One of Gentoo users has noticed that CPython 3.11.3 as installed on Gentoo is significantly larger than CPython 3.10.11. We’ve been able to determine that this is primarily because .pyc files became much larger.
To confirm this, I’ve measured:
$ qlist -e dev-lang/python:3.10 | grep '.py$' | xargs du -ab | awk '{ sum += $1 } END {print sum }'
29822961
$ qlist -e dev-lang/python:3.11 | grep '.py$' | xargs du -ab | awk '{ sum += $1 } END {print sum }'
30864264
$ qlist -e dev-lang/python:3.10 | grep '.opt-2.pyc$' | xargs du -ab | awk '{ sum += $1 } END {print sum }'
22449729
$ qlist -e dev-lang/python:3.11 | grep '.opt-2.pyc$' | xargs du -ab | awk '{ sum += $1 } END {print sum }'
46039037
So while .py files distributed by CPython grew roughly by 3.5%, the size of .opt-2.pyc grew 105%!
When poking around, I’ve been pointed to PEP 657. However, it claims an estimated increase of 22% which is 5 times less than what we’re observing.
Is this change expected, or are we perhaps hitting some bug?
Have you made sure of what is being measured? For example, could it be that more of the files have been bytecode-compiled with optimizations (to produce .opt-2.pyc) than before?
test_typing.py grew from 180K to 280K but the .pycs (each) grew from 235K to ~720K. test_socket.py grew from 247K to 250K but .pycs grew from ~210K to ~460K.
It’s possibly due to “PEP 657: Fine-grained error locations in tracebacks”. The location tables take extra space in the compiled .pyc file. There are a number of other bytecode changes in 3.11.x but I suspect the PEP 657 makes the biggest size change. I’m guessing though, haven’t confirmed that.
Yes, that was OP’s initial lead; but the size increases seem to be more than what OP expected. The PEP claims
As an illustrative example to gauge the impact of this change, we have calculated that including the start and end offsets will increase the size of the standard library’s pyc files by 22% (6MB) from 28.4MB to 34.7MB.
but OP is seeing them increase by more than 100%.
My guess: the PEP calculation is based on .pyc generation at normal optimization level. At full optimizations (.opt-2.pyc which I assume corresponds to the -OO setting), docstrings would be removed, but apparently the error-location tracking info is not - so the same amount of new info is being attached to a smaller base.
Honestly, now that I think about it, that sounds like an oversight to me. People who select full optimization for bytecode are, I would imagine, fully expecting to lose debugging info for the sake of saving space. The setting should probably cause that information to be removed, assuming the overall design of the new feature makes that possible.
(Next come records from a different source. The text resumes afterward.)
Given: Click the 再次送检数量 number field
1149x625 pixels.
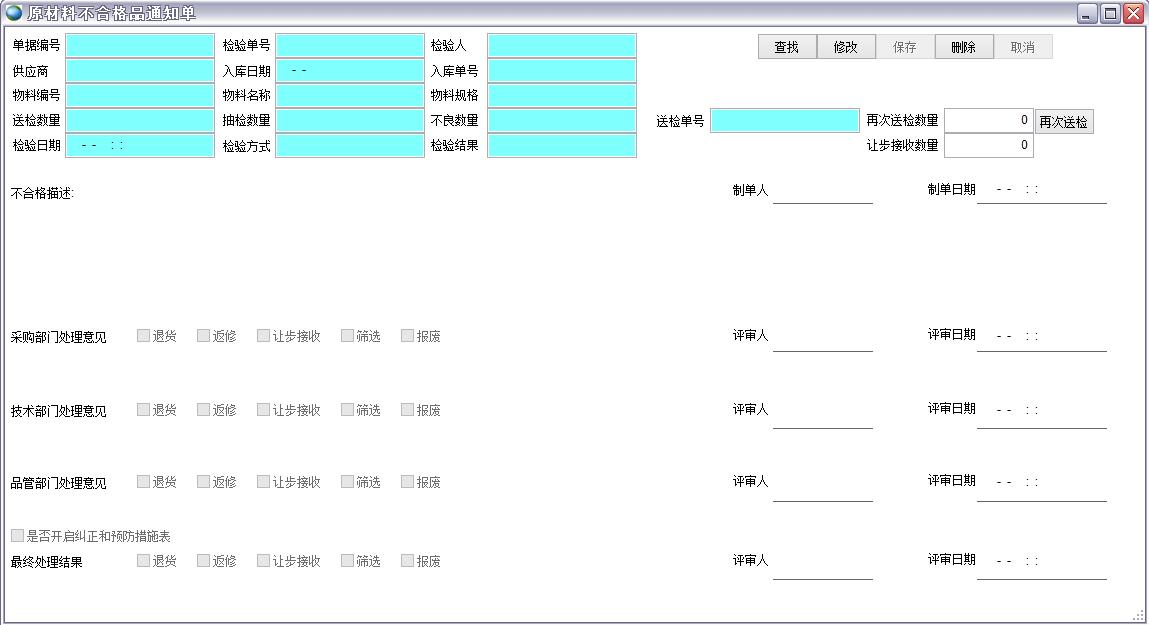Looking at the screenshot, I should [x=988, y=121].
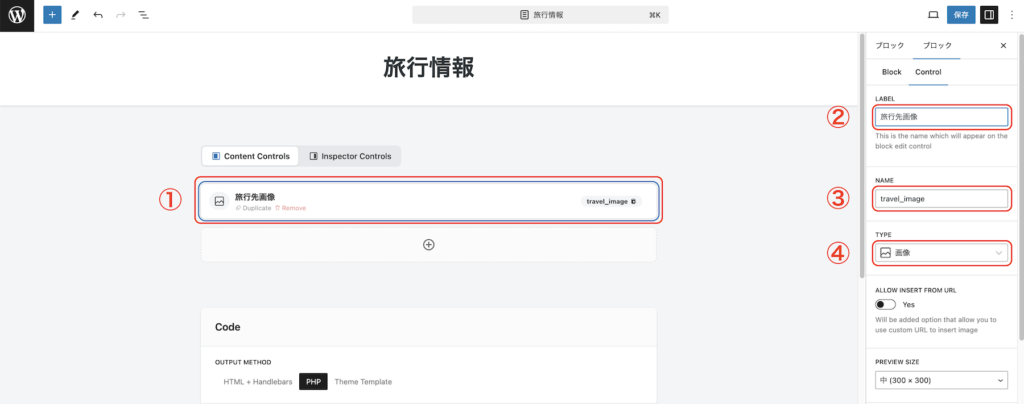Image resolution: width=1024 pixels, height=404 pixels.
Task: Click Remove under the 旅行先画像 control
Action: (x=293, y=208)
Actually, I see roughly the same growth for all optimization levels (and the differences being minute at best). I’ve chosen .opt-2.pyc for the paste arbitrarily because I wanted all the results for the same optimization level.
Also, since I’m getting confused at this point: are we two (i.e. the user originally reporting the problem and myself) the only people experiencing larger .pyc sizes? Is the problem perhaps specific to Gentoo somehow?
This is a known issue, and I believe the situation should be at least somewhat improved in Python 3.12: see `.pyc` files are larger than they need to be · Issue #99554 · python/cpython · GitHub. It is due to PEP 659 and PEP 657 (note that the one PEP compounds the impact of the other PEP, which is why there’s such a significant increase in size). It seems unlikely to me that there’s a Gentoo-specific problem here.